Taking the fight to arthritis
Five years ago I was diagnosed with rheumatoid arthritis (RA). The jury is still out as to whether I really have it since after various tests, here and abroad, I have never tested positive. I was diagnosed based on symptoms. Although I like to tell myself that I do not have RA (optimistic bias on my part), I have taken some steps to treat it - lifestyle strategies and prescription medication.
Rheumatoid arthritis is different from the most common form of arthritis, osteoarthritis, the wear-and-tear arthritis which usually troubles older people in their hips, knees and ankles. Rheumatoid arthritis is an auto-immune disease. Simply put, 'auto-immune' implies that our immune system, designed to protect us against germs, cannot tell the difference between these foreign invaders and our own body cells.
System attacks itself
Our system goes haywire and attacks our own cells; the body turns against itself. In the case of RA, the joints are attacked. This 'mistaken identity' can cause severe damage. Untreated, the joint deteriorates, becoming weak, crooked and out of line. The damage is not always confined to joints - RA may wreak havoc on the eyes, heart and lungs.
One in every 100 persons has RA. It affects more women than men and symptoms normally appear between age 20 and 50, although children can have it. The specific cause remains unknown but it can run in families.
Signs of war
RA makes its presence known in different ways:
Dull ache, soreness or stiffness in two matching joints (both sides of the body) especially upon awaking or after a period of inactivity; pain lasting more than an hour.
Fatigue, fever, general malaise and anaemia.
Joint damage seen on X-ray
Blood testing positive for rheumatoid factor, a protein substance.
An RA specialist (rheumatologist) is the best person to make the diagnosis, since there are other disease conditions with symptoms that resemble RA.
Fighting all the way
Although there is no cure for RA, treating it helps us to lead an active and productive life without disability.
Lifestyle strategies - resting the body and joints is just as important as exercising and getting physical therapy. A diet low in animal fats (meat and dairy products) and rich in omega-3 fish oil (fish such as tuna, mackerel and salmon) and linseed (flaxseed), green soya beans, plant foods such as vegetables and fruits, wholegrain bread and nuts works against inflammation. Nutritional backup includes fish oil capsules, selenium (200 micro-grams daily), vitamins C (600mg daily) and E (400 IU daily).

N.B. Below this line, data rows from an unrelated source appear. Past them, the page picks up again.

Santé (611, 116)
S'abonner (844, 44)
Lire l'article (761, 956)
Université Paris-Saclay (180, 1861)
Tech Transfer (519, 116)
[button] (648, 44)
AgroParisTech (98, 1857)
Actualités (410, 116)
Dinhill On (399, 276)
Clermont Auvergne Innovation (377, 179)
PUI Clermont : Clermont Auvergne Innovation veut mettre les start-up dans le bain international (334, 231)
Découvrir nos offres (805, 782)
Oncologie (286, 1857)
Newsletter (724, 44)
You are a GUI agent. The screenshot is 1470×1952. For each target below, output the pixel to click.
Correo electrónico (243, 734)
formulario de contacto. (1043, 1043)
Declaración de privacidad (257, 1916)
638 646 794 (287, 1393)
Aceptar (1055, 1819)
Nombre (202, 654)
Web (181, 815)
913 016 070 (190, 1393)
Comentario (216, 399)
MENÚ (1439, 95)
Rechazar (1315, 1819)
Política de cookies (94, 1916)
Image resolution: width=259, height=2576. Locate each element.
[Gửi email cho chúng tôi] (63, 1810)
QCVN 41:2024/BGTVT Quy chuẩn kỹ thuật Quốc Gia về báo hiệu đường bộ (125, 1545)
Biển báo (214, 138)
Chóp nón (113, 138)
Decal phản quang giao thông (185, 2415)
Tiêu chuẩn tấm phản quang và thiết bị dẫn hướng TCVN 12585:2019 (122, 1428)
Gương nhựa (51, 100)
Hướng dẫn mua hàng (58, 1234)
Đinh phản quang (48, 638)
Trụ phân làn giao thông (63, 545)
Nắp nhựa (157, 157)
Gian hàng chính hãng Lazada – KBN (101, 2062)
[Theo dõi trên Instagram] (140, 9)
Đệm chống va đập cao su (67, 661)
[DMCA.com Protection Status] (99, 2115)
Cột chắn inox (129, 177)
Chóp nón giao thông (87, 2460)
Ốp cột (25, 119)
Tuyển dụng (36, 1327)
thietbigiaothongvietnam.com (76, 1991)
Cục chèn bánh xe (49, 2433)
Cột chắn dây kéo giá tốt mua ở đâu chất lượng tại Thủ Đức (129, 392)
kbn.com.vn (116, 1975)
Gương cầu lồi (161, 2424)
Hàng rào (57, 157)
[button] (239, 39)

Medications are the first line of defence against RA but they all carry potential side effects such as stomach upset, reduced resistance to infection and blood-cell disorders. Medications include anti-inflammatory painkillers (such as aspirin, piroxicam and ibuprofen); steroids such as prednisone have been shown to reduce bone damage in early RA and disease-modifying anti-rheumatic drugs like gold, methotrexate, hydroxy-chloroquine and leflunomide influence the immune system to reduce inflammation and joint damage. Biologic response modifiers are the new kids on the block; they include adalimumab, etanercept and infliximab.
Many of these are grossly expensive, but help is here - the National Health Fund subsidises the cost of RA treatment.